Hate the man or not, that’s your business. But for God’s sake, he has been effectively president what, eleven months? Democrats deride and ignore his successes and keep bellowing that if he doesn’t do what we want him to do RIGHT NOW OR WE’LL STOMP OUR FEET AND HOLD OUR BREATHS AND TURN BLUE AND HE’S JUST LIKE BUSH ANYWAY.
My father, a hard-assed Cuban conservative, told me once that he wasn’t worried about Democrats getting another president into the White House because we would destroy him ourselves. Damned if he wasn’t right.
Joel
@J. Michael Neal: Thanks for the clarity.

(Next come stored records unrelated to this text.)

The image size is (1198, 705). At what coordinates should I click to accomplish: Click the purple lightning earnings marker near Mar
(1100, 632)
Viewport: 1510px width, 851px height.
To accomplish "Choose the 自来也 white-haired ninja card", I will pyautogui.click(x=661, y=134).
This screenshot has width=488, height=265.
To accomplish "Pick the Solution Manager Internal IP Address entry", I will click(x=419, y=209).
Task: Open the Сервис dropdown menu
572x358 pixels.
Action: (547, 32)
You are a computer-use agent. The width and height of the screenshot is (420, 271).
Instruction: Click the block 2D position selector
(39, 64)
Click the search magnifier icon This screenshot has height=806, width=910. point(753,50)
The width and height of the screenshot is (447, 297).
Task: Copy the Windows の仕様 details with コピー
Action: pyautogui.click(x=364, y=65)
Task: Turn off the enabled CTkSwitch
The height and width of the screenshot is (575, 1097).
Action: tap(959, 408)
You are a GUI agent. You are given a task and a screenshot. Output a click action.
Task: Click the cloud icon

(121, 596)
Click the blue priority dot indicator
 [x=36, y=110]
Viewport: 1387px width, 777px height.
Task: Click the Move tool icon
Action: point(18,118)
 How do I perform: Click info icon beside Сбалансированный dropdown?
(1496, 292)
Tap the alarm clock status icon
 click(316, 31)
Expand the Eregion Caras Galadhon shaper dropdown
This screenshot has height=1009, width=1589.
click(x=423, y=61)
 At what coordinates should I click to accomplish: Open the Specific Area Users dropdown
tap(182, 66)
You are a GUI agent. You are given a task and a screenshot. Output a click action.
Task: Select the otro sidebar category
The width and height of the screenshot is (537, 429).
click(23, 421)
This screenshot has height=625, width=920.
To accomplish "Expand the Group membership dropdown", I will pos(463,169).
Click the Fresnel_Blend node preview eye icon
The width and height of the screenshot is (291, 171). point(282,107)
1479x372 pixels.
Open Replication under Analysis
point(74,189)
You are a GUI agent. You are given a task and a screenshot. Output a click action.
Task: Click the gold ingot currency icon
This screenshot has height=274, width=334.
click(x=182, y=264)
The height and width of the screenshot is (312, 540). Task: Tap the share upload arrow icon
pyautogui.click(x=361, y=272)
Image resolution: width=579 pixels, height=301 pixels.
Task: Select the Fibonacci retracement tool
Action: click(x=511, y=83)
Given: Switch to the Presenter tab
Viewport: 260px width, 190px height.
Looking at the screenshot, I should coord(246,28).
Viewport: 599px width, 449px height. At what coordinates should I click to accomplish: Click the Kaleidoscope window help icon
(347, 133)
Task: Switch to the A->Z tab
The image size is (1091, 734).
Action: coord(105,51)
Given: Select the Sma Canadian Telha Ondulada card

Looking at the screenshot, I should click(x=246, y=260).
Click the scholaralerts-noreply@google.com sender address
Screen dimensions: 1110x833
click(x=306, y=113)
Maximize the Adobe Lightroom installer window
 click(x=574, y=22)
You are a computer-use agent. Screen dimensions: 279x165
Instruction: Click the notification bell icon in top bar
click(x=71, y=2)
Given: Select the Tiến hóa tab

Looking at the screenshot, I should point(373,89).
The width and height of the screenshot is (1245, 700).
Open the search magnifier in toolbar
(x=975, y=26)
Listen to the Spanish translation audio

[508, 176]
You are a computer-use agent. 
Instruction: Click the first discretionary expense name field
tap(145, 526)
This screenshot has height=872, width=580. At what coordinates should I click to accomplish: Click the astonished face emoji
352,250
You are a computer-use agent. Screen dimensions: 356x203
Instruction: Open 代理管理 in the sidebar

Like Paddy Hirsch and his whiteboard.
Brachiator
@liberal:
Perhaps he’s just being outplayed by the banks. The UK is pushing a 50% tax on banker bonuses. France is considering doing the same. The banks are just laughing it off. And somehow, despite the financial panic not too long ago, some banks are finding ways to pay back the bailout. Even though some of this actually may result in a profit to the government, the trail of failed banks and the strain on the FDIC and other agencies is still a huge drag on the economy.
Meanwhile, the financial lobby and their enablers in the Congress have insulated the banks from any fear of effective regulation. The most significant attempts to rein in the banks are coming from some states, not from the feds, and state efforts can easily be blunted by Congress.
It’s still early in the game, but so far the advantage is all with the financial industry.